Mais à l’ouest d’Ottawa, les partis libéraux sont aux soins intensifs. En Ontario, ils n’ont plus que 8 députés sur 124. Il en reste trois au Manitoba. Et il n’y en a plus aucun en Saskatchewan et en Alberta.

Quant à la Colombie-Britannique, il y a longtemps que le Parti libéral était devenu, dans les faits, le parti conservateur provincial. Mais la marque de commerce libérale est si maganée que le parti a changé de nom il y a quelques mois et s’appelle maintenant le B.C. United. Un nom d’équipe de soccer...

Tout cela pour dire que les problèmes actuels des libéraux québécois ne sont pas seulement dus à la désaffection des électeurs francophones. Tous les partis libéraux se cherchent une place et une pertinence.

À Ottawa, le Parti libéral fédéral a effectué un virage à gauche qui le rend tout à fait à l’aise dans une alliance avec les néo-démocrates. Chose certaine, il n’est plus ce parti qui occupait confortablement le centre de la vie politique et qui était « le parti naturel de gouvernement ».

La situation du PLQ est différente. Il ne s’est pas remis d’avoir perdu son meilleur ennemi. Les ennuis du Parti québécois sont devenus, en même temps, un problème pour les libéraux.

Fini le temps où il suffisait à Jean Charest de prononcer le mot « référendum » pour assurer une victoire à son parti. Cette conjoncture n’existe plus et le PLQ n’a pas réussi – pas encore, en tout cas – à se positionner face à la Coalition avenir Québec.

C’est pourquoi les ambitions du comité de 14 membres éminents du PLQ présidé par l’ancien journaliste André Pratte et la députée Madwa-Nika Cadet ne peuvent que rester modestes. Ça se limite, pour l’essentiel, à ramener les brebis rouges égarées.

« Je pense qu’il y a encore beaucoup de gens qui partagent les idées et valeurs libérales, mais qui, pour une raison ou une autre, ont décidé de voter autrement aux dernières élections – ou même de ne pas voter », a affirmé André Pratte en conférence de presse lors de la formation du comité.

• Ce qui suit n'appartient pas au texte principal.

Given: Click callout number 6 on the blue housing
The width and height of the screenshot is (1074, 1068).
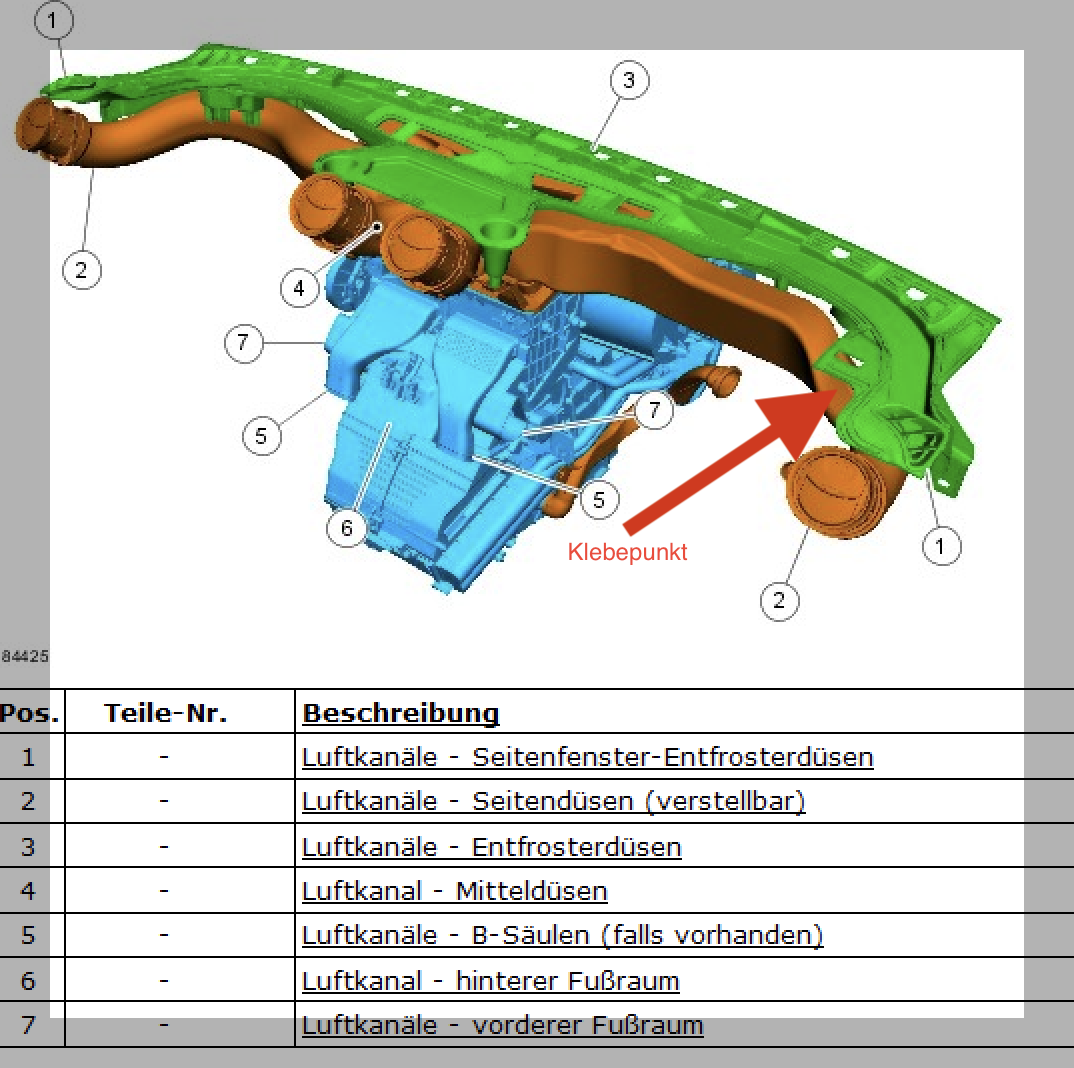Looking at the screenshot, I should (347, 528).
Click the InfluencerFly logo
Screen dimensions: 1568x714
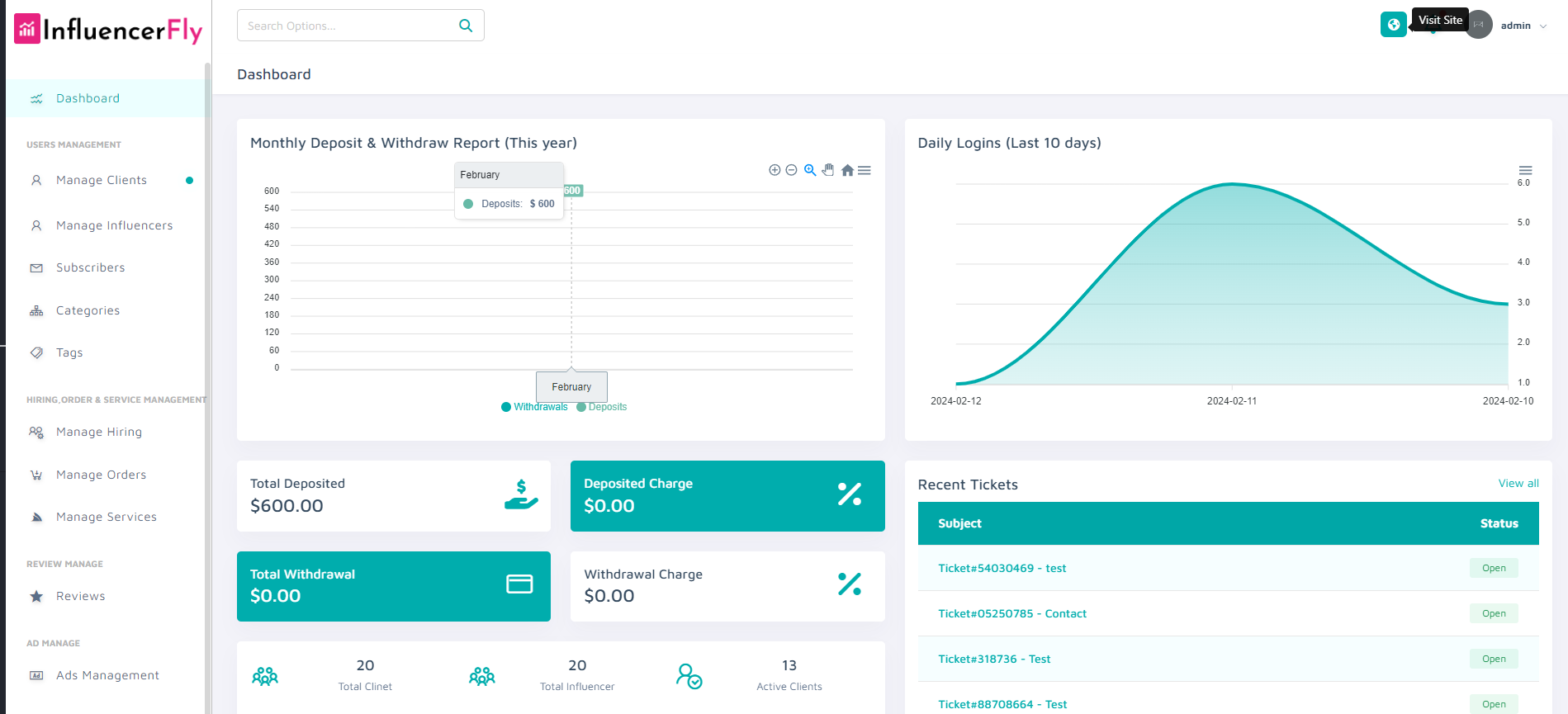coord(108,30)

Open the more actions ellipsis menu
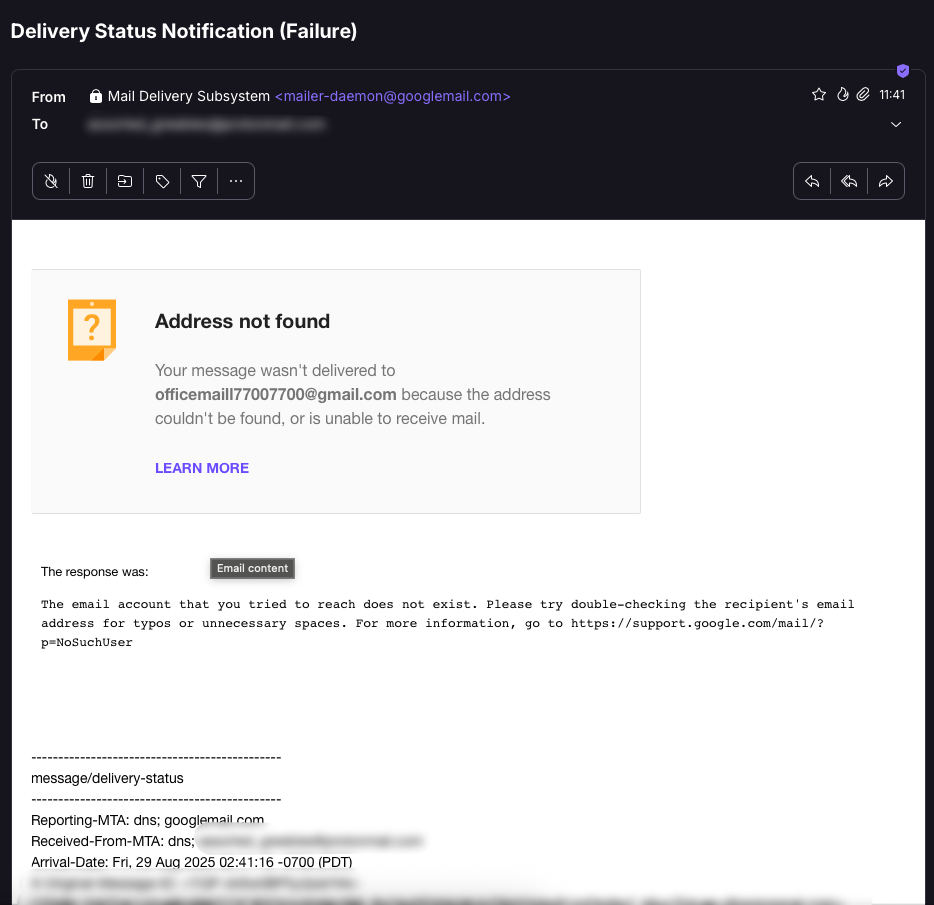click(236, 181)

Il a ajouté : « Si le comité fait son travail comme il se doit, et je suis convaincu qu’il va le faire, les gens vont redécouvrir les valeurs libérales dans toute leur pertinence aujourd’hui, dans la modernité, et ils vont revenir au parti. »

Bref, pas de révision en profondeur des valeurs ou du programme. On espère que les libéraux vont rentrer à la maison pour que le PLQ soit prêt le jour où, inévitablement, les Québécois auront le goût de changer de gouvernement.

C’est modeste comme objectif, mais à voir l’histoire des grandes remises en question de nos partis politiques, ça a l’avantage d’être réaliste.